▸ WHAT IS NEEDED: Where a line in the material below has the string "exibição", please report it.

* * *

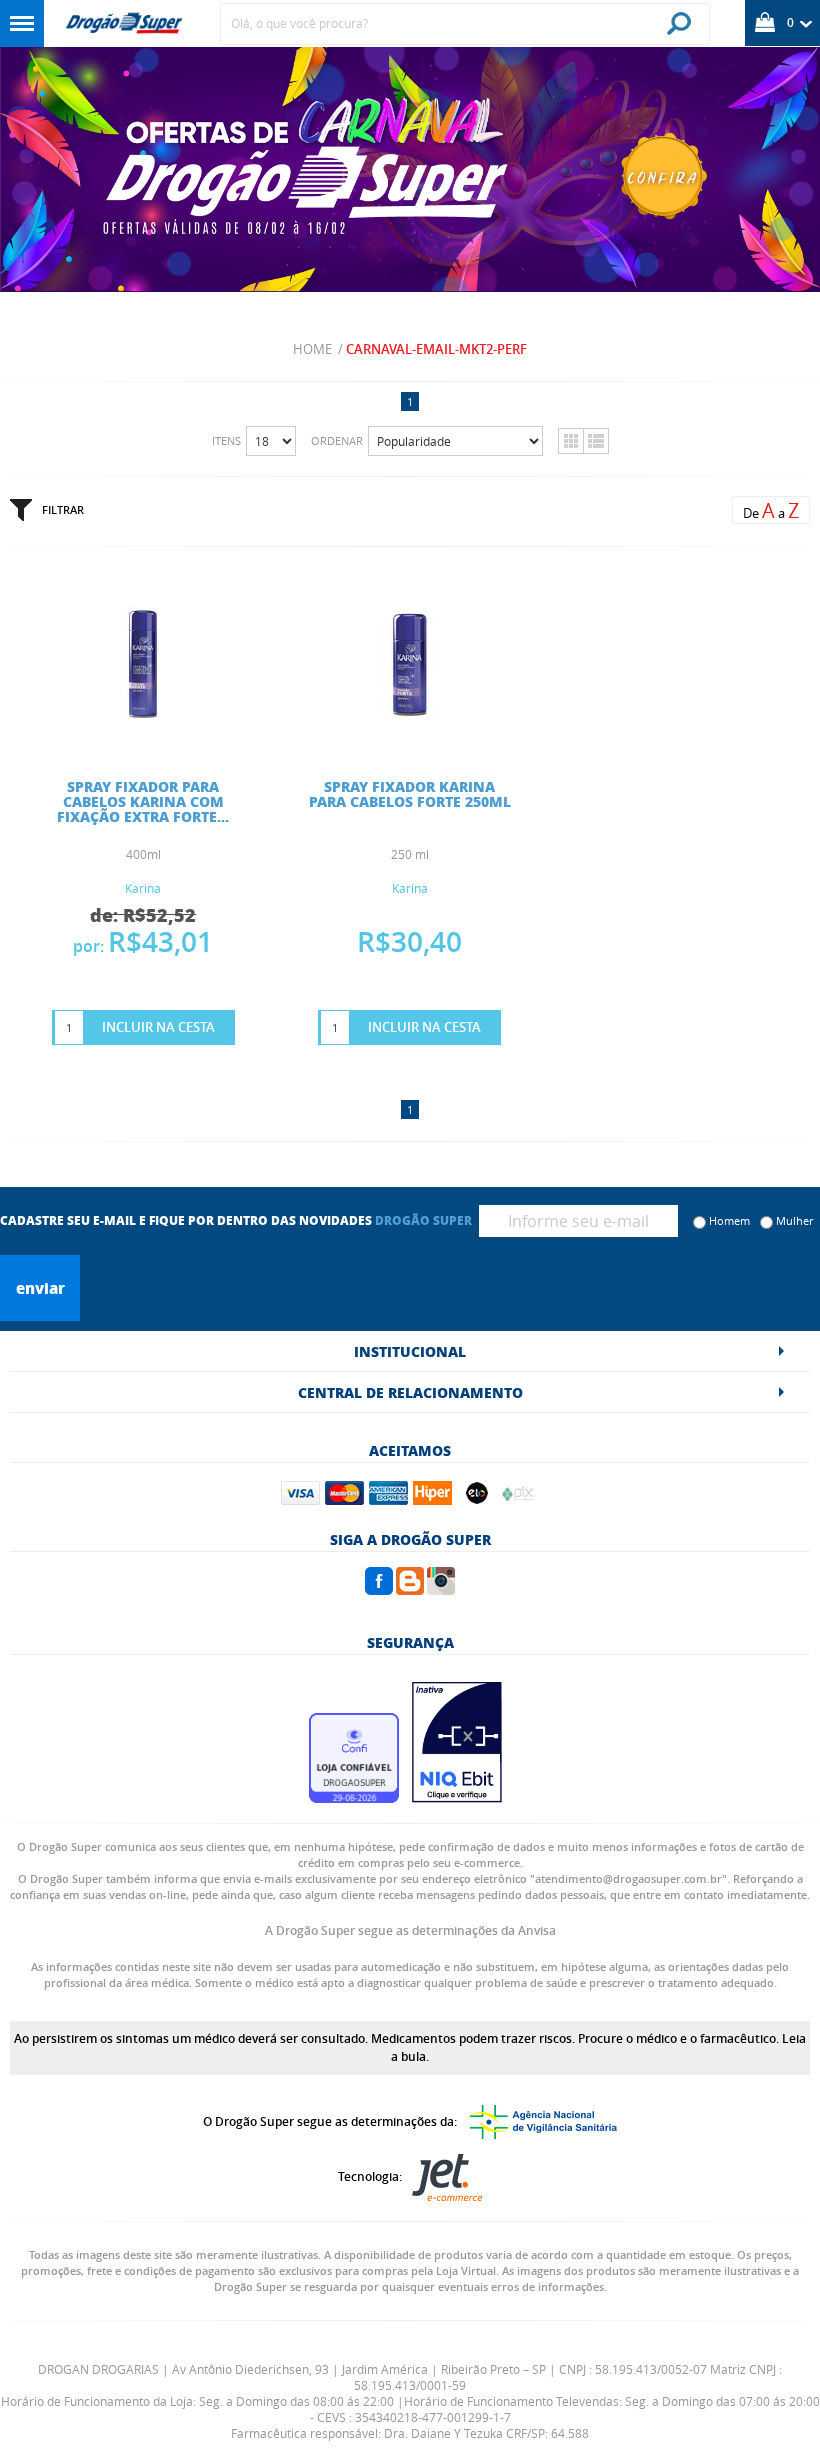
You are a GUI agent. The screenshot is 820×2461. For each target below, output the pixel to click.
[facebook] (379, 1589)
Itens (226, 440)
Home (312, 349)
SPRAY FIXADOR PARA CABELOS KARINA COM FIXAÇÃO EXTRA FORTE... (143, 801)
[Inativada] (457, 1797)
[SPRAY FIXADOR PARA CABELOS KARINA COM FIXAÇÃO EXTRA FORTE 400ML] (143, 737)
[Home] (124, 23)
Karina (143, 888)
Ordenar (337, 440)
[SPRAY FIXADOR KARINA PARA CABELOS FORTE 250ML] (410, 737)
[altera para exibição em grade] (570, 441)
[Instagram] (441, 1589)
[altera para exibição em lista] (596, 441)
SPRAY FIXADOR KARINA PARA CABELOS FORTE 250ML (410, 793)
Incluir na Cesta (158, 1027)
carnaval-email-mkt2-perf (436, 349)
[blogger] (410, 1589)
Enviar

* * *

▸ RESULT OF THIS EXERCISE:
[altera para exibição em grade] (570, 441)
[altera para exibição em lista] (596, 441)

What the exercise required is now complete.